■ **WHAT IS BEING ASKED**
In the comments on IQ scores below, what share of the population is said to fall between 55 and 145?

:: PASSAGE PROVIDED ::

Anonymous 0 Comments

It can change over time, and most versions of how it is tested/used are meant to measure a child’s development *compared to other people their age*. A kid with a high IQ does not (necessarily) have more knowledge or skills than an adult with a lower IQ, because the adult has years of learning and development more than the child has. It also doesn’t mean that child will continue to learn and develop well unless they have the education etc available that’s needed for that.

As a comparative scale, the numbers are based on standard deviations, so they tell you where people fall on a bell curve, which has a lot of people who fall near the middle with it becoming increasingly rare to be far away from there. 10 points is 1 standard deviation. 100 is the average score and about 2/3 of people fall within 10 points (one deviation) either up or down from there. But in that area there is a *ton* of variation, it is not at *all* unusual for somebody to have a score closer to 110 compared to the “true” average of 100. But variation, and the number of people in each group, decreases as you get to higher scores. For somebody to have an IQ of 130 or higher has a rarity of almost 1 in 1000. A few more points could make them 1 in 2000.

This doesn’t mean they’re “twice as smart” but it puts them slightly higher in a group of people that is already exceptional, therefore it is very rare for people to have an IQ that high.

Anonymous 0 Comments

The scale is basically a [normal distribution](https://en.m.wikipedia.org/wiki/Normal_distribution) centered around an average of 100. Every 15 points is one standard deviation. 85-115 holds about 70% of the population. 70-130 covers 95%, and 99.7% of the population falls between 55 and 145. At least, that’s how it was intended. The average test score has shifted over time (generally but not always up). Usually when a new test is created, the scores are standardized as above, but the same people taking older tests will average out to greater than 100.

:::
:: RECORDS SUPPLIED ::

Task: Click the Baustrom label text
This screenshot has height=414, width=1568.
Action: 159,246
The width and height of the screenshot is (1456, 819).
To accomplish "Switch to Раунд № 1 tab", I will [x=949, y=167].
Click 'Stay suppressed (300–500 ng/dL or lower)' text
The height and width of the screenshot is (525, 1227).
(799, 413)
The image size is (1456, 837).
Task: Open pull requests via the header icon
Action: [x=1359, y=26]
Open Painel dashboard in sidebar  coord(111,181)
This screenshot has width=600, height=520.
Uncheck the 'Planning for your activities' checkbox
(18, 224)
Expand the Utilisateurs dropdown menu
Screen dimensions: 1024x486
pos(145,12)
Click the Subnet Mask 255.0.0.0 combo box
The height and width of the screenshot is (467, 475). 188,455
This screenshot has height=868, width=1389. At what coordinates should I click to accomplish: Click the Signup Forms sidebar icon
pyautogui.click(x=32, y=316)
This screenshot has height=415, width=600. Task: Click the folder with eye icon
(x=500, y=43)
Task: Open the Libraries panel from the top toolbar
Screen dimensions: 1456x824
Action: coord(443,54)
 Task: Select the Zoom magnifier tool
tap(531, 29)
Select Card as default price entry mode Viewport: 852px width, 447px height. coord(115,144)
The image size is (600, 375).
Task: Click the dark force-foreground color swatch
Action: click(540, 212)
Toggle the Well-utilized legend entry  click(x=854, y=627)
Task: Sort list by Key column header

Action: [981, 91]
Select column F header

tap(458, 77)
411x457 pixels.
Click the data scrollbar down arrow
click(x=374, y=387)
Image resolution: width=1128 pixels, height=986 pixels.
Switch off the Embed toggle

:::

■ **OUTPUT FOR THIS EXERCISE**
99.7%